Now thousands of visitors come every year to discover what the 9000+ inhabitants already know, Vieques's beauty is unsurpassed. A must see on your stay is our bioluminescent bay. It is one of the best examples of this phenomenon in the world and will absolutely astound you. The luminescence of the BioBay is stunning. You go in the by after dark, swirl your hand in the water and you create a small trail of light in the water. You jump in the water, thrash around and you create bluish glow around your twisting limbs and torso... the water droplets twinkle on your skin and hair... pretty surreal!! The only unfortunate part was that some tour operators are unlicensed and seem not to be careful with sensitive eco-habitat of the bay and the surrounding mangroves.

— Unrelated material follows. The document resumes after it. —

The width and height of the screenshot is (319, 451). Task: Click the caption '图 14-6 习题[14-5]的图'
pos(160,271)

Next, you rent a vehicle and go beach hopping. Chances are you will be one of only a handful of peop
le on a half-mile stretch of glistening white sand... The beaches in Vieques are breathtaking - in coves and bays with aquamarine waters... At some beaches there is nobody or one or two other people all afternoon long with crabs giving you company as they zip back and forth digging holes. At some popular big beaches, though, there are people - lots of people enjoying Presidente or Medalla Light in the shallow water or blasting loud music - especially Shakira singles ;-). The April waters were warm, shallow, and sometimes with Angel fish trying to cozy up... if you decide to snorkel along the coast you can either see a plethora of beautiful coral fans, multicolored, multi-sized fish or nothing/sea grass - the remnants of US Navy's bombing practices for decades or an occasional plastic bag :-(... As for renting a car or jeep on the island, if the exorbitant prices don't get you, be prepared for gas shortages with lines as long as 60 vehicles at the only two gas stations on the island. Renting a scooter, on the other hand, is much more fun except for required attention to avoid hitting multitude of horses roaming the island roads and beaches!!

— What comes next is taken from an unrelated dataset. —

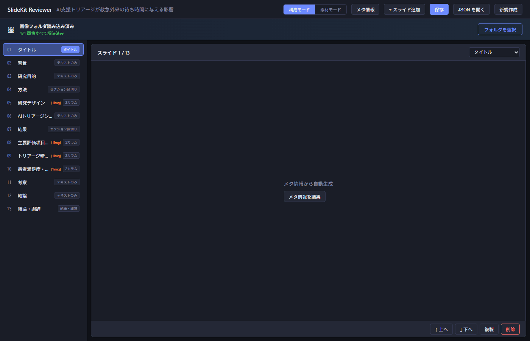The width and height of the screenshot is (530, 341).
Task: Click the [1img] badge on slide 05 研究デザイン
Action: tap(56, 102)
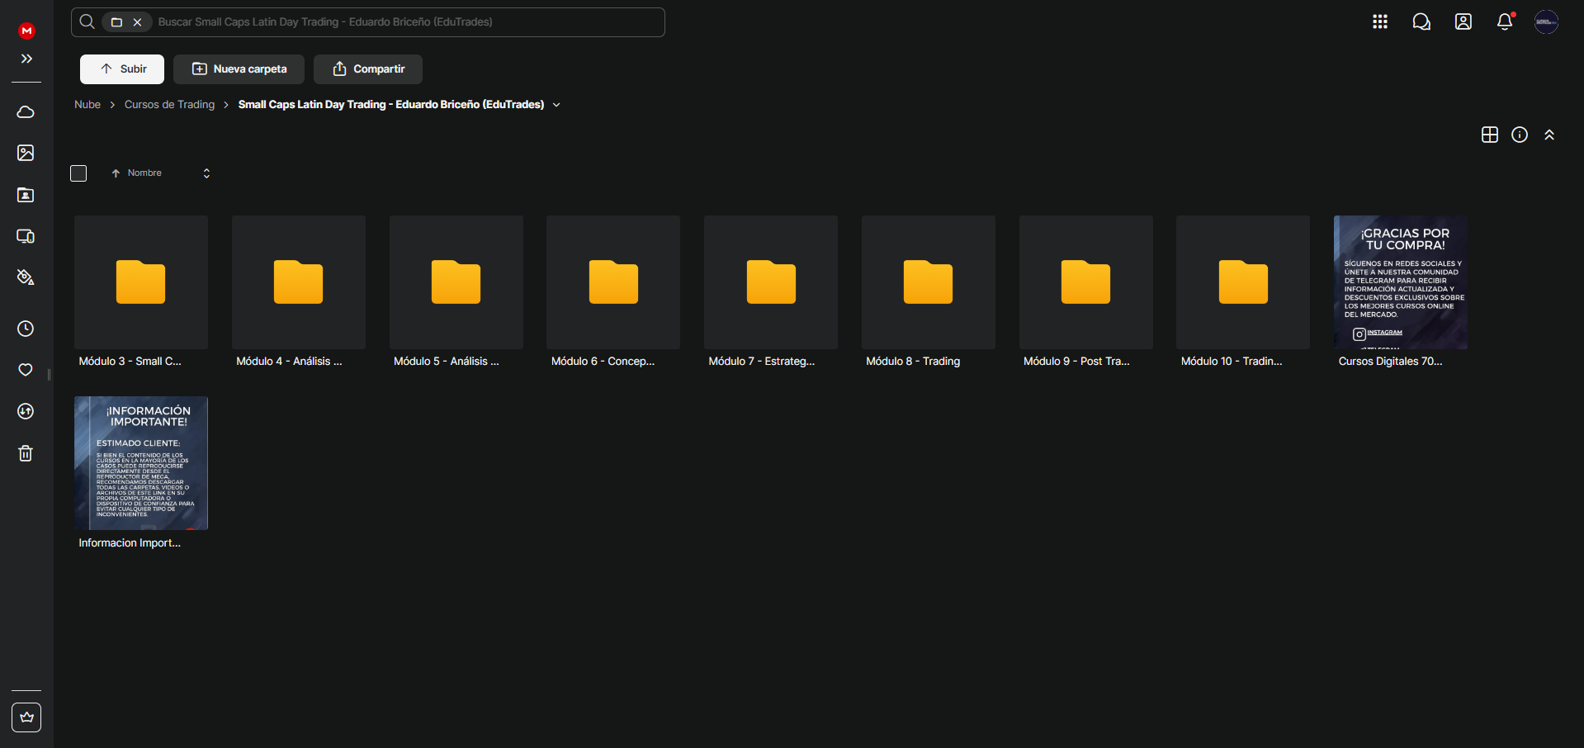Open the Rubbish bin icon in sidebar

Vieques is located just 7 miles off the east coast of the big island. Though if you are planning to take the ferry from Fajardo, those 7 miles can cost you almost 4 hours - what with long wait times at the ferry ticket counter depending on when the ticket window opens, or once open when the clerk decides to sell the tickets to non-Viequense (may be after 45 mins) or whether the Puerto Rico Maritime Shipping Authority decides to start the ferry trip 5 minutes past the scheduled time or 30 minutes later. Some hotels in Vieques strongly recommend to instead take the 20-25 min flight from San Juan. But if the objective is to be a laid back traveler or to develop an appreciation for "island time" or to court the uncertainty of boarding the ferry currently in the dock or the next one, Fajardo to Vieques Ferry Service delivers... Big Time :-)!! And then the ferry ride itself is redeeming - especially on a clear sunny day with flying fish and dolphins darting around the ferry, and clear views of the waters and islands of the Caribbean.

You'll find the people of Vieques very friendly and helpful if you are in need of assistance, directions, or just a quick Spanish lesson. Friendly indeed - An employee from Hix Island House went over and above his duty of call to drive guests from Isabella back to the hotel late one night when no taxis were available or a lady at the Coconuts Restaurant being exceptionally helpful to find a taxi late one night... some of the taxi drivers, on the other hand, did try to swindle the passengers and some locals do seem to not care about the beauty of the island throwing water bottles, soda/beer cans, out of the window of their cars, along many a roadsides....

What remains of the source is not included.